What is being asked
Copy exactly, beginning with the line holding "Click the Reactivated" and ending with the final line of the data beneath this task; copy nothing else, and leave out every picture.

────

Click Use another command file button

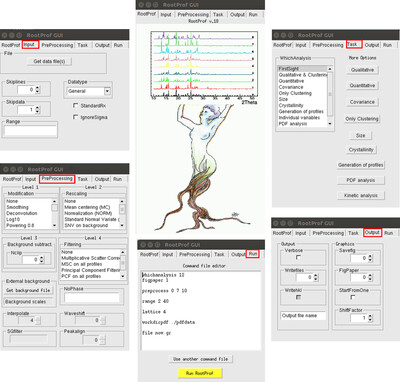pyautogui.click(x=201, y=359)
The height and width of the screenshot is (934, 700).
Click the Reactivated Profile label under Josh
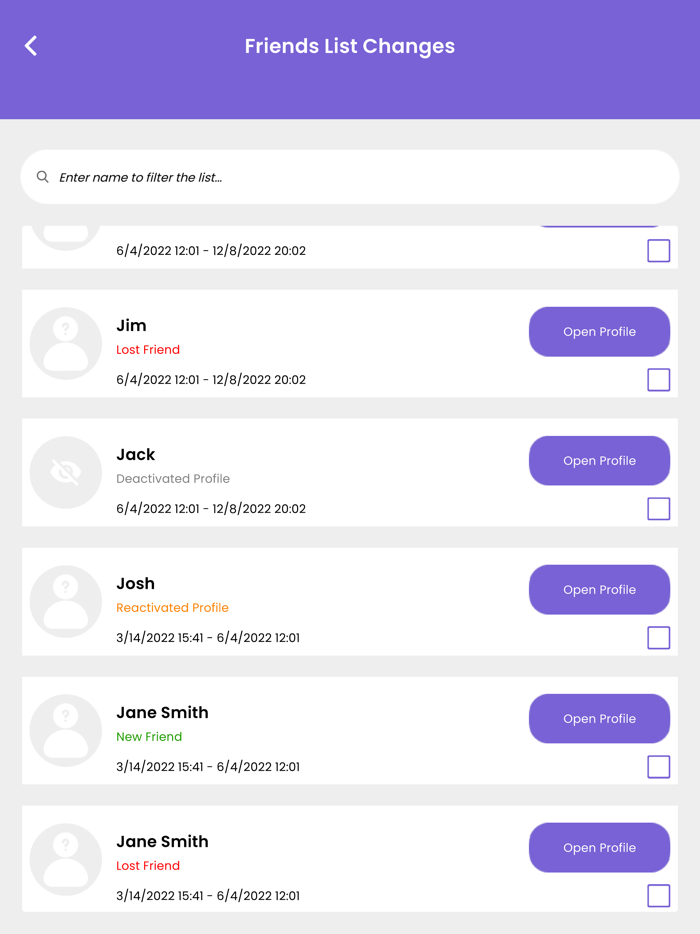click(x=174, y=608)
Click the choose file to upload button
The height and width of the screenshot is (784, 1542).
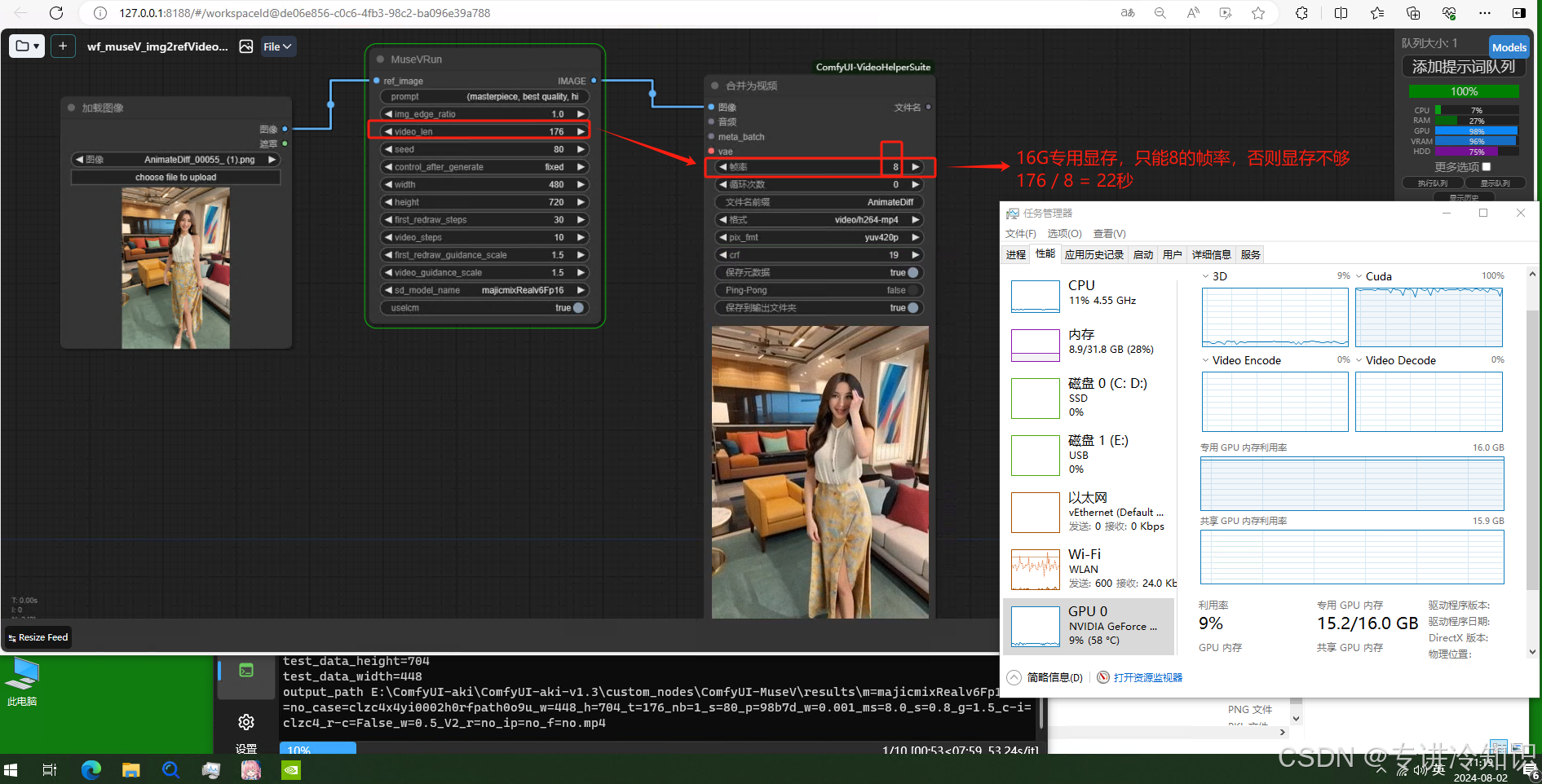coord(175,177)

────

Answer box
Click the Reactivated Profile label under Josh
click(x=174, y=608)
Click the choose file to upload button
The height and width of the screenshot is (784, 1542).
coord(175,177)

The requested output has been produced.